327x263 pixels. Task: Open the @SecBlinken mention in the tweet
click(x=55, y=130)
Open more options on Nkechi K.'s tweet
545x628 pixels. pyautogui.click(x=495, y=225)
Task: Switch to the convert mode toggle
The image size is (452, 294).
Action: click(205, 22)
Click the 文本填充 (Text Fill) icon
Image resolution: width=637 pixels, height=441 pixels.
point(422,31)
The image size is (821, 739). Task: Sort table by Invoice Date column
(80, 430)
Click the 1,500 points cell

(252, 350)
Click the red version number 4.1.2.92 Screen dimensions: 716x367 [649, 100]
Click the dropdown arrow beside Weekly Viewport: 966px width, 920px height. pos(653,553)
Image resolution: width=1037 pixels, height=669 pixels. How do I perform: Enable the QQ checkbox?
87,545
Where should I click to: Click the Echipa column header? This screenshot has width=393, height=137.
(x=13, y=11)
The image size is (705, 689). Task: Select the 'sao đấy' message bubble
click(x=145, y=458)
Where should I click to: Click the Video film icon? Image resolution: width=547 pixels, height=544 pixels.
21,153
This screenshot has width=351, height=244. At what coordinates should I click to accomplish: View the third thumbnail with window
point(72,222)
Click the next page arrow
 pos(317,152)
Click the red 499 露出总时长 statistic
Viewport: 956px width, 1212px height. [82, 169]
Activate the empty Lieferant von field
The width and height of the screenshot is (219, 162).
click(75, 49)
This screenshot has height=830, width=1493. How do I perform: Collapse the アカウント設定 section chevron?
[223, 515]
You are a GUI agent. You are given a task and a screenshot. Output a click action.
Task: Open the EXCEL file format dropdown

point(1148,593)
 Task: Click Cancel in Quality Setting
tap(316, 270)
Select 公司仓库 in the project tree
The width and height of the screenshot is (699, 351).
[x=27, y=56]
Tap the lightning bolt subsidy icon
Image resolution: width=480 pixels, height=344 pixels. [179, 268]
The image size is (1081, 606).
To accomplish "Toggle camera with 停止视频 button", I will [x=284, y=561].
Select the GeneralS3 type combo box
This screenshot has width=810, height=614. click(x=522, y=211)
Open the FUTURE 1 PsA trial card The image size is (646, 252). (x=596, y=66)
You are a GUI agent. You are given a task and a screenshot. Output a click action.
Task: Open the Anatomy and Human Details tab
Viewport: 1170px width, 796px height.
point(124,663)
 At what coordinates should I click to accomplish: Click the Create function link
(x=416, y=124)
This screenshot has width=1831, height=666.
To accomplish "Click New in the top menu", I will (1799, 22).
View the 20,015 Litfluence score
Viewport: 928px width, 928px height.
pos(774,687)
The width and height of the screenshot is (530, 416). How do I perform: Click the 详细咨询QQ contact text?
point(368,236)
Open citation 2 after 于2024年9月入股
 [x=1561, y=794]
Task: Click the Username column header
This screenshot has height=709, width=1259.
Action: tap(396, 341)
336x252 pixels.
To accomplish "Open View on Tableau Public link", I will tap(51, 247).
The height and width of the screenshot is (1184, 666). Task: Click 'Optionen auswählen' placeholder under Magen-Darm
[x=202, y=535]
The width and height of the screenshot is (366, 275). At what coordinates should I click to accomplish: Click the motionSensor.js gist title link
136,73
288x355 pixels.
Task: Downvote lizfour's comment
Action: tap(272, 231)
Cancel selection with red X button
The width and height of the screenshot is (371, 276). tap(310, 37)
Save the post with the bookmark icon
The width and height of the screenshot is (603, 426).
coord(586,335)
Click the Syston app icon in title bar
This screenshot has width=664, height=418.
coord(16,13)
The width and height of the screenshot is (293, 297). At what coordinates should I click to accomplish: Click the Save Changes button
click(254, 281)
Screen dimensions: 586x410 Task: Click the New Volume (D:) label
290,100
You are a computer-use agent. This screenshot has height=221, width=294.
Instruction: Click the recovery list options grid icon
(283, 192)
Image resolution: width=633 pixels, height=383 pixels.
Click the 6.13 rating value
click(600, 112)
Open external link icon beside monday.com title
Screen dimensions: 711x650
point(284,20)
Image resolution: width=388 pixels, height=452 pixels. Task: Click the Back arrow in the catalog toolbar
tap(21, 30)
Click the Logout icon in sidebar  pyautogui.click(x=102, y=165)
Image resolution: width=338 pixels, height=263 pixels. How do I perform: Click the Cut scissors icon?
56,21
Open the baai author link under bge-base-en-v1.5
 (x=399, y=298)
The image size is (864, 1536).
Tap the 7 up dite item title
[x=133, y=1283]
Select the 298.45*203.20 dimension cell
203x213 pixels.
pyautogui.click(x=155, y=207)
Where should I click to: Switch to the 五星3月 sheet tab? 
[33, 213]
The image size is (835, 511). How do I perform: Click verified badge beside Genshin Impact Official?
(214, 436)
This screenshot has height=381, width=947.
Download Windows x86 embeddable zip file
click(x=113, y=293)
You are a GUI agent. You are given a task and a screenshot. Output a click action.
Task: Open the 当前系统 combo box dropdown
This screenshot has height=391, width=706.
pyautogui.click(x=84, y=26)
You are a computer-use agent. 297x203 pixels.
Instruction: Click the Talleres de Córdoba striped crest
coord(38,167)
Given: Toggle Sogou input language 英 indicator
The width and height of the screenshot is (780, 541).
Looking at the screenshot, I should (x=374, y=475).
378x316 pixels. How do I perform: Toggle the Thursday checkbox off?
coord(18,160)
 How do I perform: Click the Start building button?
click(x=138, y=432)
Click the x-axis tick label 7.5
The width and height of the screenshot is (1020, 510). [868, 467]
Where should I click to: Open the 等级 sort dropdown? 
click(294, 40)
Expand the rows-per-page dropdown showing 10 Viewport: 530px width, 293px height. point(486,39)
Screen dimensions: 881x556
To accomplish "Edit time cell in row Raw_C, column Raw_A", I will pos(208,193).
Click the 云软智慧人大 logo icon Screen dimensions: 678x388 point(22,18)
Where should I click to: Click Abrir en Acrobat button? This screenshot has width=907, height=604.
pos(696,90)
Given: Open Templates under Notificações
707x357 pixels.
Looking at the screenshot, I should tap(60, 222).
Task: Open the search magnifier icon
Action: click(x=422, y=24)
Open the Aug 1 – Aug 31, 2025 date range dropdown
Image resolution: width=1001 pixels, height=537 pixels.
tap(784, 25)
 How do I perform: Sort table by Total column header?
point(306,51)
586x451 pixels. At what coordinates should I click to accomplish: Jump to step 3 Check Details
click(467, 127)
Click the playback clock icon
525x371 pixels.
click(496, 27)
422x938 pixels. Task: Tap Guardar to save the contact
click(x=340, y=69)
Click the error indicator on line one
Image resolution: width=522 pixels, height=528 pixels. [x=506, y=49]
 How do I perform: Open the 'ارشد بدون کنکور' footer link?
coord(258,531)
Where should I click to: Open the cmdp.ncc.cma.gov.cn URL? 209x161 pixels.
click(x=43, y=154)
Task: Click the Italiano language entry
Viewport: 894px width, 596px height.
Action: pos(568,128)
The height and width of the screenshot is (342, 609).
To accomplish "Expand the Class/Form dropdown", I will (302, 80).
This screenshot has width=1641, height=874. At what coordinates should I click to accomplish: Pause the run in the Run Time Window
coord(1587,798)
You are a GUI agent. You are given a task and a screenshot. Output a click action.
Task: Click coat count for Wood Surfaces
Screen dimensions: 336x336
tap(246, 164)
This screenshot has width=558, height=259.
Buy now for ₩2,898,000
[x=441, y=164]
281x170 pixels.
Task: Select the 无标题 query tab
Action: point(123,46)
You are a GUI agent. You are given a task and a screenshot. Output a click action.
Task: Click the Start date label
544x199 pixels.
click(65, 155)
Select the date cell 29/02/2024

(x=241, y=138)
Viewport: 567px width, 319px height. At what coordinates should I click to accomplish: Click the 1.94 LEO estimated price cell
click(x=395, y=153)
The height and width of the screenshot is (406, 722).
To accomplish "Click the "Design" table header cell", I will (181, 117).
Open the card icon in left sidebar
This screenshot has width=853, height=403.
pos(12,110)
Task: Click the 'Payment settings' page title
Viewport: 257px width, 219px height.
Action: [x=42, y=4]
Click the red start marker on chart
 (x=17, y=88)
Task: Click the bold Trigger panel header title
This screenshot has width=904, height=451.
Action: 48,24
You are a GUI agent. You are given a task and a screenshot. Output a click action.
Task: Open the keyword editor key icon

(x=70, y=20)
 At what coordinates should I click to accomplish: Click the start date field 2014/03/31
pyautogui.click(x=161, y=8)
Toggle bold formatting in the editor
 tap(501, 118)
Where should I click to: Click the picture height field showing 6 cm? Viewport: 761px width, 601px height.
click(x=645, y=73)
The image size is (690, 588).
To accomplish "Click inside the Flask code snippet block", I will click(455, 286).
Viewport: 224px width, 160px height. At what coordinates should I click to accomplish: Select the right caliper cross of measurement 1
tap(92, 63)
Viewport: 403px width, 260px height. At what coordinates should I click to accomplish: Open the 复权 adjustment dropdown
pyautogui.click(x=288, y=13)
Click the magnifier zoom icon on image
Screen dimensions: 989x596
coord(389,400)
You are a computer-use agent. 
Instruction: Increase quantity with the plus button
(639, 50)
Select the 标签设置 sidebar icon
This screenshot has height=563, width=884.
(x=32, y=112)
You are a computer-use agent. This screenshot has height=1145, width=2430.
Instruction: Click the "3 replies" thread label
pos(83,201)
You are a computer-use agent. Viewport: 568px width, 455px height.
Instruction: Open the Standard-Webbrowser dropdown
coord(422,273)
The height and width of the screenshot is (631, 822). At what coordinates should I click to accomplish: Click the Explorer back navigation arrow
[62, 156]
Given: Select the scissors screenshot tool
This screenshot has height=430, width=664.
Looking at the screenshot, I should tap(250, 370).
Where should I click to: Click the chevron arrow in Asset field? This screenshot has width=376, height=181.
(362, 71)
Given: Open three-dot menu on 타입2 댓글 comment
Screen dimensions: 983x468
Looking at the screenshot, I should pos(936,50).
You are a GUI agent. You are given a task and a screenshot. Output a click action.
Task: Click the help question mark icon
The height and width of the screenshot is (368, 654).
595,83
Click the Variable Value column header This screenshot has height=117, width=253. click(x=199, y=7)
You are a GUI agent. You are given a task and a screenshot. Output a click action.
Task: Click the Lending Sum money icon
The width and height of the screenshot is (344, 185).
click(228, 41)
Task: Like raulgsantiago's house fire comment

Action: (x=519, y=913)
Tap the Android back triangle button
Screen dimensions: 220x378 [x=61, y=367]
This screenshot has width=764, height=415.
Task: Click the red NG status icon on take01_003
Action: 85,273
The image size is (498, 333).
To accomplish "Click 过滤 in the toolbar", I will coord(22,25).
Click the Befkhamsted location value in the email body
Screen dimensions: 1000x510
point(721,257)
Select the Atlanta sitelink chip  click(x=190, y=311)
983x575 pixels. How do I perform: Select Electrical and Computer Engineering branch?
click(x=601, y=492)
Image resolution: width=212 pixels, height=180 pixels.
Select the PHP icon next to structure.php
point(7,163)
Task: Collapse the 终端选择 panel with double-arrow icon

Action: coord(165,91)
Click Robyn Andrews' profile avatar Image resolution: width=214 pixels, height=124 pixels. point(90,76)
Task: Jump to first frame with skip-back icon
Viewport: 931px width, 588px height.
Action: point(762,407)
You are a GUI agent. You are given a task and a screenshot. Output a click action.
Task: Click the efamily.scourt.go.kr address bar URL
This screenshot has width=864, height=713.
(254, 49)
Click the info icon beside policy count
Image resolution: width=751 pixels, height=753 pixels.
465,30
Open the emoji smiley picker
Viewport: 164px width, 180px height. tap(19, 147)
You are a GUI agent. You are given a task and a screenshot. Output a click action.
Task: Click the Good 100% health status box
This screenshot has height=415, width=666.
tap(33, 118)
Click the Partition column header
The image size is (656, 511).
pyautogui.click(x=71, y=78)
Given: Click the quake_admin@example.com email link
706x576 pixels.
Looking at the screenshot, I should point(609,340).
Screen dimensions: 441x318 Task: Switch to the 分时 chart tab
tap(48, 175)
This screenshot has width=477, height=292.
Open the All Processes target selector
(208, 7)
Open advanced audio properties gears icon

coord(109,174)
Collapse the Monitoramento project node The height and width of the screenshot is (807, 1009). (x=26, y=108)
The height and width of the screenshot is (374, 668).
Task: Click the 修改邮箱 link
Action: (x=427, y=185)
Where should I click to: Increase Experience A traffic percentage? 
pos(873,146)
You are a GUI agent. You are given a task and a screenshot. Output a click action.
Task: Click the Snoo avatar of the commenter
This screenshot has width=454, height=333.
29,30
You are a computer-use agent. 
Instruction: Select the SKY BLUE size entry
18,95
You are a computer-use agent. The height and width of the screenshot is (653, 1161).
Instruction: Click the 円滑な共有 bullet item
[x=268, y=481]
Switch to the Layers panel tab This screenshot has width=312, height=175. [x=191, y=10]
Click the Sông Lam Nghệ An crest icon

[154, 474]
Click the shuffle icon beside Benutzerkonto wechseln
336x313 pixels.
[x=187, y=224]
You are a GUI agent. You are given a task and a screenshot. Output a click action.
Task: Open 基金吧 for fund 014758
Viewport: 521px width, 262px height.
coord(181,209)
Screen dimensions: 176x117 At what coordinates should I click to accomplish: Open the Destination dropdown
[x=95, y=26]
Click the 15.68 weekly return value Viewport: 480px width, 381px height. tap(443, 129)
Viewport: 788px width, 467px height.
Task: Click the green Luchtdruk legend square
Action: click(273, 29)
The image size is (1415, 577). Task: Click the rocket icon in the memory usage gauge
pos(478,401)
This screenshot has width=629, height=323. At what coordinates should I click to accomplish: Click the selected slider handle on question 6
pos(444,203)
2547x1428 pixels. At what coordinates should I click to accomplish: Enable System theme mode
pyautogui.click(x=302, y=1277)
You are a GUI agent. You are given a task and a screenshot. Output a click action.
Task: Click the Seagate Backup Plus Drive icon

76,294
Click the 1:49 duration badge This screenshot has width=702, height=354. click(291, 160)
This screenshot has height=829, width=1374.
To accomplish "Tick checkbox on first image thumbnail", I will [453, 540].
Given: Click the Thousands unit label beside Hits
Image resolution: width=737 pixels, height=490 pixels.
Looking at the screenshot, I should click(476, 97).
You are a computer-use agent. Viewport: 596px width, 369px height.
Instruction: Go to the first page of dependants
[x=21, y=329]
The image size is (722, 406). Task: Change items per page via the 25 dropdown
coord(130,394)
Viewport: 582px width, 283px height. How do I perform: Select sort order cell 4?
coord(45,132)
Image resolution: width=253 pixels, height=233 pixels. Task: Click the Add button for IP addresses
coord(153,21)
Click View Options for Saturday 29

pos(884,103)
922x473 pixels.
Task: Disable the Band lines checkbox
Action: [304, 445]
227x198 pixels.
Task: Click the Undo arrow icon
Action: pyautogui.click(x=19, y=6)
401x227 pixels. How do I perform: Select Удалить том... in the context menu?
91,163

◆ ◆ ◆

▸ **Task to carry out**
Quote exactly the stretch of lines above that starts at the first one and ends at the line with "Click the red version", and nothing beyond it.

▸ **Your solution**
327x263 pixels. Task: Open the @SecBlinken mention in the tweet
click(x=55, y=130)
Open more options on Nkechi K.'s tweet
545x628 pixels. pyautogui.click(x=495, y=225)
Task: Switch to the convert mode toggle
The image size is (452, 294).
Action: click(205, 22)
Click the 文本填充 (Text Fill) icon
Image resolution: width=637 pixels, height=441 pixels.
point(422,31)
The image size is (821, 739). Task: Sort table by Invoice Date column
(80, 430)
Click the 1,500 points cell

(252, 350)
Click the red version number 4.1.2.92 Screen dimensions: 716x367 [649, 100]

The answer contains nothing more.